How is a counteroffer distinguished from an inquiry or request which does not terminate the original offer?
A counteroffer is distinct from an inquiry or request, in which offeree accepts but makes a request incidental to contract.
i) Test to distinguish between counteroffer/inquiry, is whether RPP would have believed it to be a separate offer inviting acceptance.
ii) If request is unconditional and incidental to the offer, it is not a counteroffer.
What is the definition and legal significance of a Revocation?
A revocation is a communication that manifests the offeror’s intention to retract the previously proposed offer.
It terminates the offeree’s power of acceptance. (Restat.2d. § 42.)
How must a revocation be communicated to the offeree?
Revocation can be communicated either expressly or through conduct. This is called direct and indirect revocation.
Direct revocation is when the offeror expressly revokes offer. This is the favored manner of revocation.
Indirect revocation is made if (i) the offeror takes action that clearly shows that they no longer intend to commit to the offered bargain; and (ii) the offeree learns of that action from a reliable source. (Restat. 2d. 43.)
When may revocation of an offer be made?
Revocation is possible at any time before acceptance, even if the offeree says it will be held open, subject to exceptions:
i) This does not apply in option contracts, where there was separate consideration for holding open.
ii) This does not apply to otherwise irrevocable contracts, such as those made irrevocable by statute (i.e. UCC § 2-205 Firm Offers).
What is an option contract, and what are examples of same?
Option Contracts are contracts which are held open for an “option period” during which the contract is irrevocable, supported by separate consideration.
Examples are (1) unilateral contracts in which performance has begun; (2) UCC firm offer contracts; (3) any other contract where an option is created by separate consideration.
What are the rules for Unilateral Option Contracts?

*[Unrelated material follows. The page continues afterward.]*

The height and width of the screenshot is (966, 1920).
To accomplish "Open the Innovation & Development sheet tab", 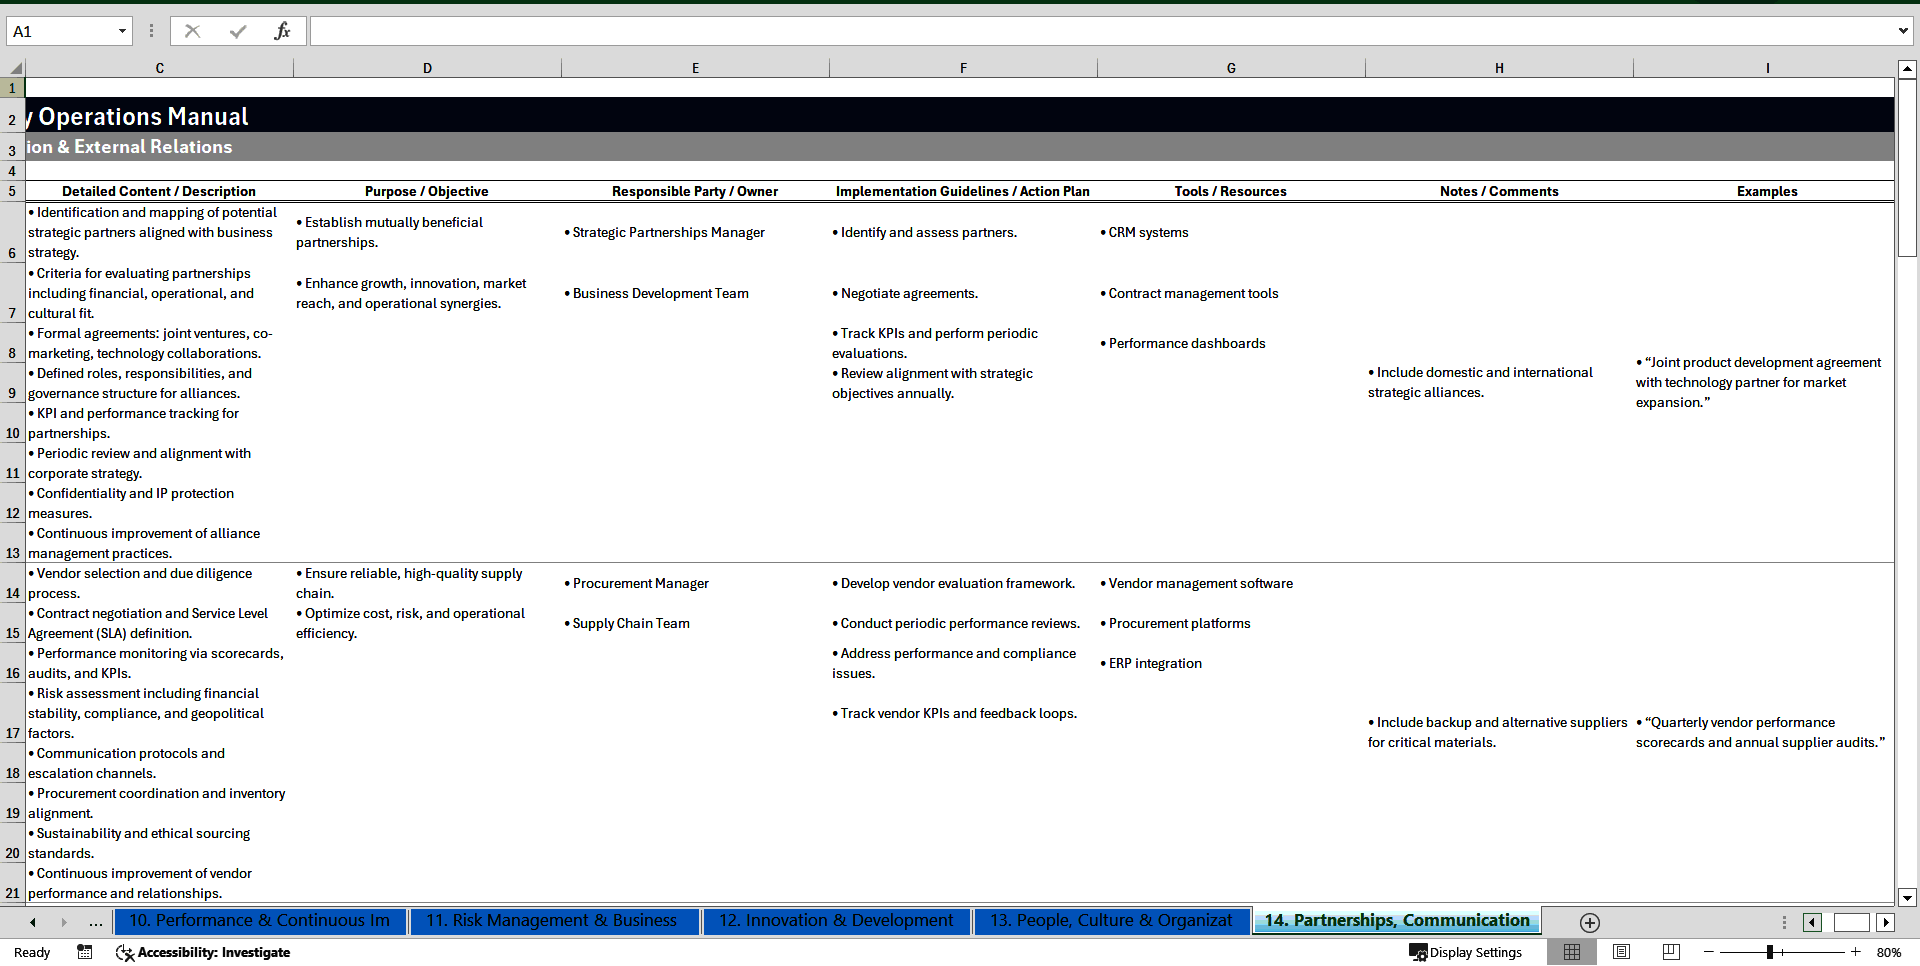I will tap(836, 921).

Once the offeree begins performance of a unilateral offer, an “option contract” is created.
The courts distinguish between beginning performance, and preparing to begin performance, which does not establish an option.
If the offeree does not complete performance, this is not an acceptance and the offeror may withdraw the offer. (Restat.2d. § 45.)
What is the UCC § 2-205, “Firm Offer Rule”
An offer that is (1) for the sale of goods; (2) by a merchant; (3) signed & in writing, is irrevocable, without consideration, for either the time stated, or up to three months.
When is acceptance of an option contract effective?
Acceptance of option contracts is effective on receipt.